Rep. Allen Chesser, a Nash County Republican, is flanked by bill sponsors and foster care advocates on April 2, 2025, as he introduces legislation to tweak processes governing foster care in North Carolina.(Adam Wagner / NC Newsroom)

A bipartisan bill introduced in the N.C. House of Representatives this week tweaks several processes around foster kids to give foster parents more of a say over the fate of children in their care and increase N.C. Department of Health and Human Services oversight of county agencies.

"What we are focused on in this bill are the life outcomes for children. So we are focused on creating an environment that is conducive to permanency and reunification when possible," Rep Allen Chesser, a Nash County Republican, said during a Wednesday press conference.

Chesser is a primary sponsor of House Bill 612, which is co-sponsored by nearly 70 members of the House as of Wednesday afternoon.

Rep. Vernetta Alston, a Durham Democrat, said the legislation offers efficiency and consistency when key decisions are made about a child in foster care.

"It does these things while creating fairer and clearer opportunities for the children and the caretakers to be heard and to be supported and to, again, achieve permanency," Alston said.

A N.C. Department of Health and Human Services administrator also spoke in favor of the legislation at Wednesday's press conference.

Lisa Cauley, DHHS' senior director for Child, Family and Adult services, pointed to a provision allowing someone who reported abuse or neglect to request that DHHS review a county social service department's determination in the case.
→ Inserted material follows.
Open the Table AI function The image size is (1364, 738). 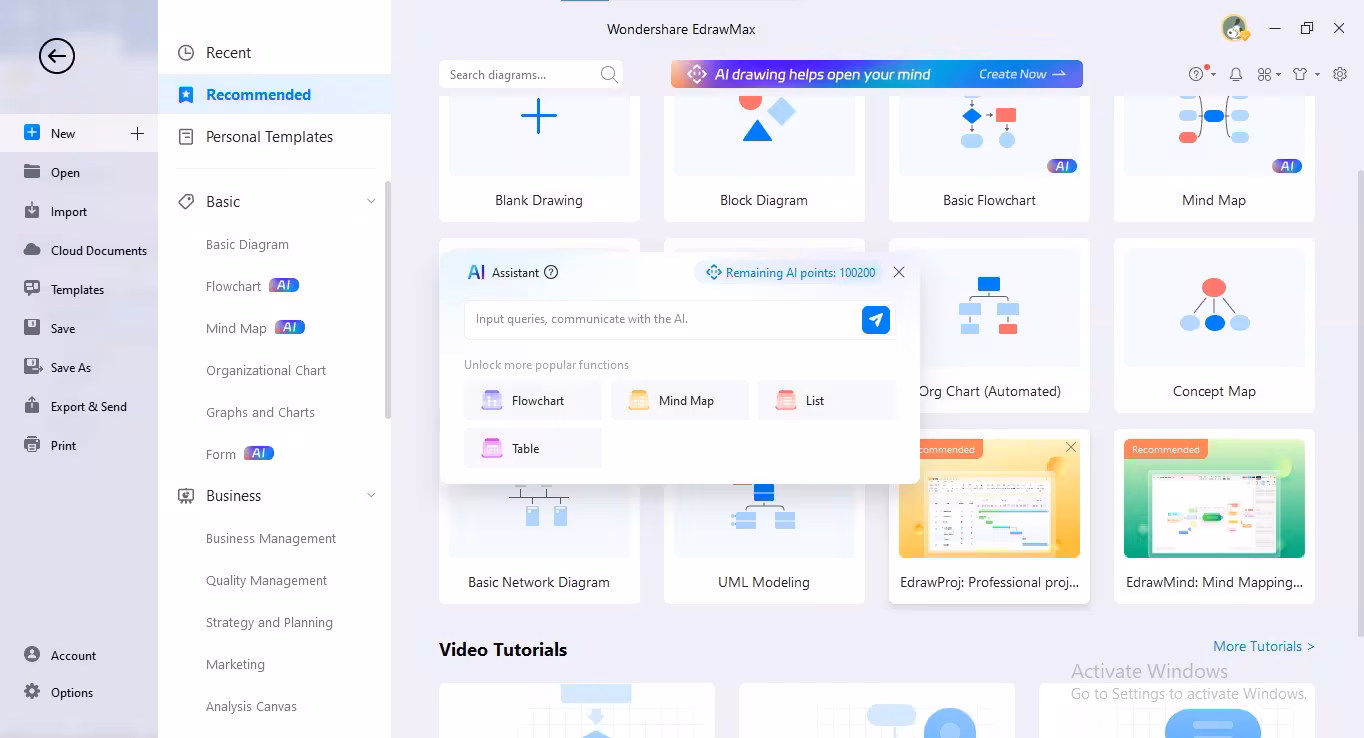(532, 448)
"For the first time, citizens will have a process to review case decisions and the state will have the authority to intervene when needed, supporting county decisions or correcting those decisions to help improve overall practice," Cauley said.
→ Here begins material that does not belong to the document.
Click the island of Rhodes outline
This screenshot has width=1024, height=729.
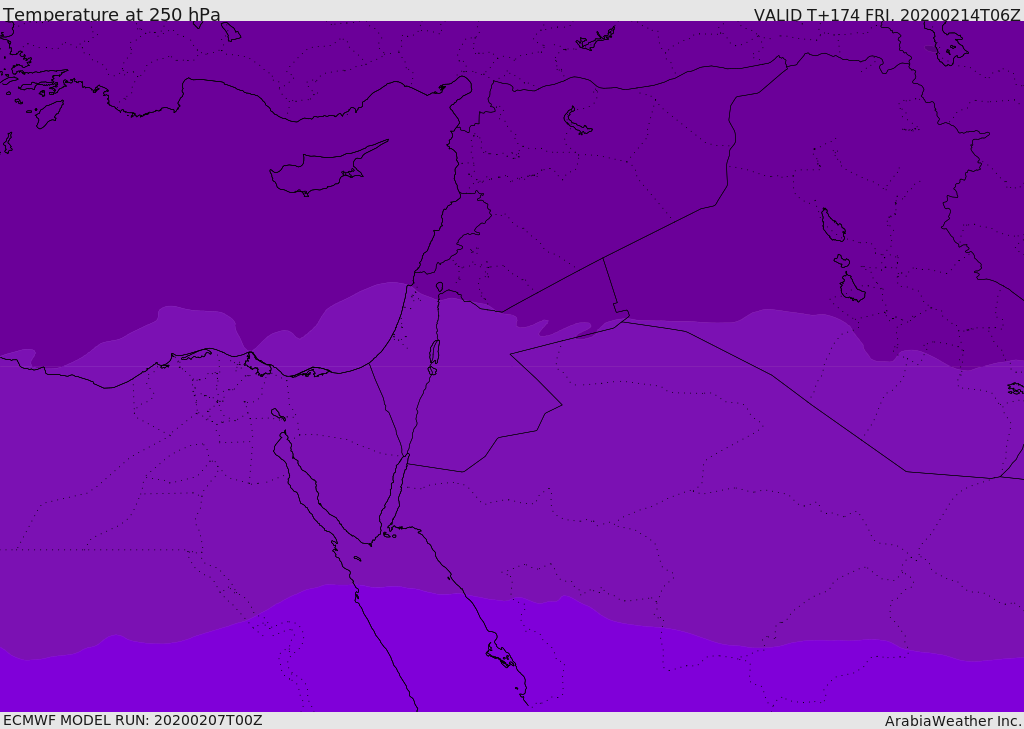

Additionally, the bill would require county social service departments to notify a foster family of its plans to move a child who has been in that family's safe care for more than a year if that family has also expressed interest in adopting the child.

"I think at that point, you've got a pretty good emotional bond being built with the child. You know about intricate needs for the child, and therefore them being able to weigh in and have a voice in the decision is important to them," Chesser said.

The bill will help the system support the young people who are in it, said Marcella Middleton, an advocate representing SaySo. Middleton specifically addressed a provision requiring that the Department of Social Services be represented by an attorney and the process allowing placements to more easily continue.

"I want people to think about how important it is ... if you are in a system, that the system needs to work for you. The system needs to work for you so that you can transition out of that system and actually have a full life and that you're not just sitting there, a victim of circumstance that you didn't even put yourself in," Middleton said.

'That bill has a chance'

While there is no companion legislation in the Senate, Chesser said he has had discussions about its provisions with lawmakers in that chamber and they are "awaiting" the legislation.

"This is something that everybody agrees needs to happen," Chesser said.

Chesser previously sponsored a 2023 bill allowing exceptions to a state law that prevents families with five children in the home from accepting additional foster kids. Intended to address a shortage in foster homes, the bill allowed DHHS to grant an exemption if siblings are being placed together or if the denial was solely based on the number of kids in the home.

This year's legislation has not yet appeared before lawmakers, but its first stop will be the House Health Committee.

House Speaker Destin Hall discussed the bill after session Wednesday, noting that he believes there are things that need to change about the foster care system and that he's discussed the legislation with Chesser.

"I think it's a worthy cause that we ought to look at, and I think that bill has a chance," Hall said.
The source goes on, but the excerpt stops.